Sarah Saldmann est tellement indécente que l'on croit à une vaste blague, un sketch humoristique parodiant les ultra riches. Pourtant, tout est vrai. De l'hilarité confuse, incrédule, on passe alors au rire du bout des dents. Par cette rencontre entre deux mondes que tout oppose, François Ruffin ne fait pas seulement éclater la déconnexion totale qui existe entre la grande bourgeoisie, dont Saldmann n'est qu'un archétype somme tout aussi médiocre que pathétique, et la vie du commun de la population ; il donne aussi une voix aux petites gens. Ceux qui ne sont rien, et ne peuvent prétendre à rien, sinon à servir et se taire. Et s'autoflageller en dernier ressort pour leur "fainéantise". Tant d'irrespect et de violence, assénées chaque jour par des consultants, des "journalistes", des personnalités politiques et des importants de la culture ou d'ailleurs, qui n'ont, pourtant, comme seul "mérite" que d'être bien nés (qu'ont-ils fait, par ailleurs ?). Leur inculture est à la hauteur de leur insignifiance. Ils peuvent bien se gargariser de ce qu'ils pensent être, ils ne sont pas plus que tout le monde : De la poussière qui s'agite sur une plus grosse poussière, notre terre, dans un Univers qu'on peinera toujours à se représenter, tant tout nous dépasse. Et ils finiront comme chacun sait. Mais peu importe, là n'est pas le sujet. Dans au boulot, ce qui touche en plein cœur, c'est l'infinie bonté, l'immense force de caractère, le courage extraordinaire de toutes ces personnes du quotidien. En fait, c'est monsieur et madame tout le monde, ni parfait ni merveilleux, juste… normal. Bien loin des plateaux télé ou tout se dit sans retenue, mesure ou connaissance, Au Boulot démontre de façon magistrale à quel point les gens font ce qu'ils peuvent pour s'en sortir. Il démontre que non, les fainéants, les "assistés", ça n'existe pas. Ce sont juste de pauvres gens qui ont eu des accidents de parcours, ont plongé pour ces raisons là ou pour d'autres ; qu'en fait, ils font toutes et tous de leur mieux pour aller, et qu'ils ne sont pas responsables. Le système est en cause - froid, déshumanisant et destructeur, il est au service d'une caste et génère en son nom les rapports de domination et de soumissions nécessaires pour faire tourner la machine. S'en extraire suppose d'avoir certains moyens des plus inaccessibles.
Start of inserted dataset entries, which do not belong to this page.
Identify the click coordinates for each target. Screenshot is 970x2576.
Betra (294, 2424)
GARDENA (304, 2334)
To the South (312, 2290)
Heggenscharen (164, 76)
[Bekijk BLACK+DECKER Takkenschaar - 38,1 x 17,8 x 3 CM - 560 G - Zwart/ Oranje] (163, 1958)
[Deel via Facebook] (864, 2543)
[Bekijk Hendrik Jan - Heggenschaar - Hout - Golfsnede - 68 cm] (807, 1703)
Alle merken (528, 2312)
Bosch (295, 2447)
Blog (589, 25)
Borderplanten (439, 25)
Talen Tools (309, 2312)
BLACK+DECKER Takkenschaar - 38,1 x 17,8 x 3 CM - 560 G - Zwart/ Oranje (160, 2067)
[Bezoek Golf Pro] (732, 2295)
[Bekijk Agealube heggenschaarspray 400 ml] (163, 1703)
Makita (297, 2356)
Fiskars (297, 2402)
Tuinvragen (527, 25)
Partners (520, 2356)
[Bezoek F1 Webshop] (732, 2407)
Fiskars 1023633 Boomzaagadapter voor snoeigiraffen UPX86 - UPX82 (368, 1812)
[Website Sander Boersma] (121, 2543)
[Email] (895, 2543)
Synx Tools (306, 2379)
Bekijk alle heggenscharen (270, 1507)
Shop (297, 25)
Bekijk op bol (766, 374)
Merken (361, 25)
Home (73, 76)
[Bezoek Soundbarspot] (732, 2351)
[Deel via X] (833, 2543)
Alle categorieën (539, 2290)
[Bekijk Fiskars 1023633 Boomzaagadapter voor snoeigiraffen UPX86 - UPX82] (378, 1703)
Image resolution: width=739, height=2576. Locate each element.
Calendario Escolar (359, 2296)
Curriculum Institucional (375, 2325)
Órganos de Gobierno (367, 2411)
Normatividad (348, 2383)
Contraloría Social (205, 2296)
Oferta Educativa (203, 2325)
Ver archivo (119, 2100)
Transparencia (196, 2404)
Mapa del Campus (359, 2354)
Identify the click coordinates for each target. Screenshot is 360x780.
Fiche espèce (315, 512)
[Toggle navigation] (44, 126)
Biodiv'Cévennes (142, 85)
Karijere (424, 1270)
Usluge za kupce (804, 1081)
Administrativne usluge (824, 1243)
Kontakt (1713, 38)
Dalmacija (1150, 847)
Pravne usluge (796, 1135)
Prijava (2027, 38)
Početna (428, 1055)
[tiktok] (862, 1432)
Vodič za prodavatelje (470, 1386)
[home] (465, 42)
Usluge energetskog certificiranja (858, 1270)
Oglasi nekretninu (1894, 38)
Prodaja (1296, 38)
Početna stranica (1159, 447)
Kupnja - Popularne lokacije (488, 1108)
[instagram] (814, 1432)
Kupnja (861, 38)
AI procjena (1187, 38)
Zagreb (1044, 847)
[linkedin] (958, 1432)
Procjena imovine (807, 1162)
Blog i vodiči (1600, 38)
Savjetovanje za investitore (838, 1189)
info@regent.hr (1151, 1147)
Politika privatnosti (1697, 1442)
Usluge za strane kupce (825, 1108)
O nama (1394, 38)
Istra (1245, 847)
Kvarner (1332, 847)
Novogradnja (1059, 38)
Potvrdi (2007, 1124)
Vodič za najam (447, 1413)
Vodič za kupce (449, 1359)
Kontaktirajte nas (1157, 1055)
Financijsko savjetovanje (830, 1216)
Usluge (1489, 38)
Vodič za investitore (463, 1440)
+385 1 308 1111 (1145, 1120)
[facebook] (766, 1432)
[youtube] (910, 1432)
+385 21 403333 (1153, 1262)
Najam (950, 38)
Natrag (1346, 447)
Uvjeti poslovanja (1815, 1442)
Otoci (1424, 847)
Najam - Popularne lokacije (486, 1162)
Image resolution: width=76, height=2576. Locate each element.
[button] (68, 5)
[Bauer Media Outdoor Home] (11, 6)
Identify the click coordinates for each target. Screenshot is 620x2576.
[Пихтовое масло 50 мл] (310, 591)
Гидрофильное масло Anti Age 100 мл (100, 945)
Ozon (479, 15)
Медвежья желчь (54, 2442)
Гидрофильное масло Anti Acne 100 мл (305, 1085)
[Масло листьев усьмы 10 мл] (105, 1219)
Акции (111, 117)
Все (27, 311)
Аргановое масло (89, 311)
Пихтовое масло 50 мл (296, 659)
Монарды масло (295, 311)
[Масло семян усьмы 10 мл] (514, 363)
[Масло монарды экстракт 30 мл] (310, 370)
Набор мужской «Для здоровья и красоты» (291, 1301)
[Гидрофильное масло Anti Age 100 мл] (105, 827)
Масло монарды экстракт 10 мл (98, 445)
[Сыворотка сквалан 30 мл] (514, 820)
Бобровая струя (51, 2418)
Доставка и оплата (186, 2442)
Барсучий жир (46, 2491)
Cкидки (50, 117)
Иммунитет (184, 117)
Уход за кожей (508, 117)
L'humanité qui se dégage d'Au Boulot, et dont Ruffin est une des figures plutôt sympathique, amusante et, semble-t-il, engagée, ne doit pourtant pas faire oublier la très grande précarité qui sous-tend en toile de fond les agissements de ses protagonistes. A juste titre on peut-être ému par cette auxiliaire de vie ou cet agriculteur qui travaillent dur, animés d'une passion à toutes épreuves. Pourtant, ils se ruinent pour une misère car ils n'ont pas le choix. Et ils le feront toute leur vie : 10 - 15 - 20 - 30 ans. Leur horizon sera toujours le même. Pensons à ces salariés du poisson de Boulogne-sur-Mer, aliénés 6 jours sur 7 à des taches ingrates et répétitives - ce sera pour toute leur vie, ils n'ont rien d'autre. Et ils iront ainsi jusqu'à la retraite, à 64 ans maintenant, alors qu'ils sont déjà lessivés à même pas 40. C'est une profonde injustice. Peut-on souhaiter cela à quiconque ? Quand on ne connait pas sans doute - argument difficilement tenable en la présence d'une documentation suffisante pour savoir à quel point le travail en usine est déshumanisant -, mais encore, faut-il se satisfaire que des gens fassent ce genre de "travail" ? Pour Saldmann, une journée a suffit pour se "rendre-compte", les guillemets sont importants, qu'on est bien loin du "métier-passion", ce qui sonne déjà la bonne blague. Mais quand on sait que pour ces gens ce sera pour toute la vie, que dire ? Cet exemple n'en est qu'un parmi d'autres ; comme eux, il a son importance. Par rapport aux personnes qu'elle rencontre, Saldmann n'est pas seulement déconnectée, elle vit dans un autre monde : Pour preuve, elle ne sait absolument rien faire ! Le début du documentaire prend alors tout son sens quand on apprend qu'elle n'a jamais fait la vaisselle, ou encore qu'elle ne sait pas faire à manger. Alors, qui sont les assistés ?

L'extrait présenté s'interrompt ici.